Alors que la France attend le feu vert de Bruxelles pour entériner son projet d’interdiction des réseaux sociaux, pour les moins de 15 ans, en septembre prochain, le débat sur la majorité numérique s’embrase. Le naufrage de l’outil de vérification de l’âge de l’Union Européenne à la mi-avril 2026 a mis en lumière la fragilité des solutions techniques proposées, et ravivé des soupçons de manipulation législative par les lobbys.
Le 23 février dernier, le Commissaire aux droits de l’homme du Conseil de l’Europe, Michael O’Flaherty, assurait qu’interdire l’accès des enfants aux réseaux sociaux revenait à déplacer la responsabilité de la sécurité des plateformes sur les enfants eux-mêmes. En conséquence, il appelait les géants de la tech à les protéger dès la conception de leurs applications. (...)
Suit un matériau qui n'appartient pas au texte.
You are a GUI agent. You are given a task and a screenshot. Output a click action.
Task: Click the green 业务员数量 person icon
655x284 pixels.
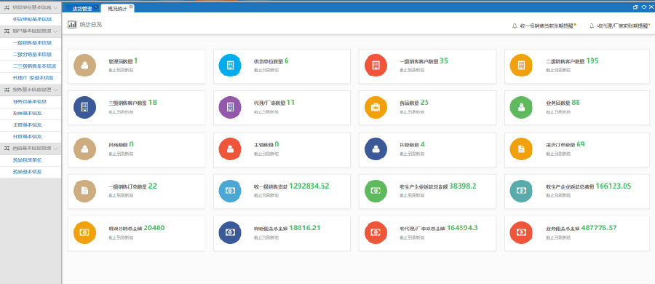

« Au lieu de mieux les protéger, on risque de les pousser vers des plateformes pensées pour des adultes sans garde-fous, » prévient ainsi Simeon de Brouwer, conseiller en politiques publiques au sein de l’ONG de défense des droits numériques European Digital Rights.
La France suspendue à la décision de l’UE (...)
Le texte, adopté en première lecture par l’Assemblée nationale en janvier, a été notifié à la Commission européenne le 13 avril 2026. L’UE dispose désormais de quelques mois pour décider si le plan de Paris est compatible avec les règles du bloc, avant une potentielle entrée en vigueur en septembre 2026.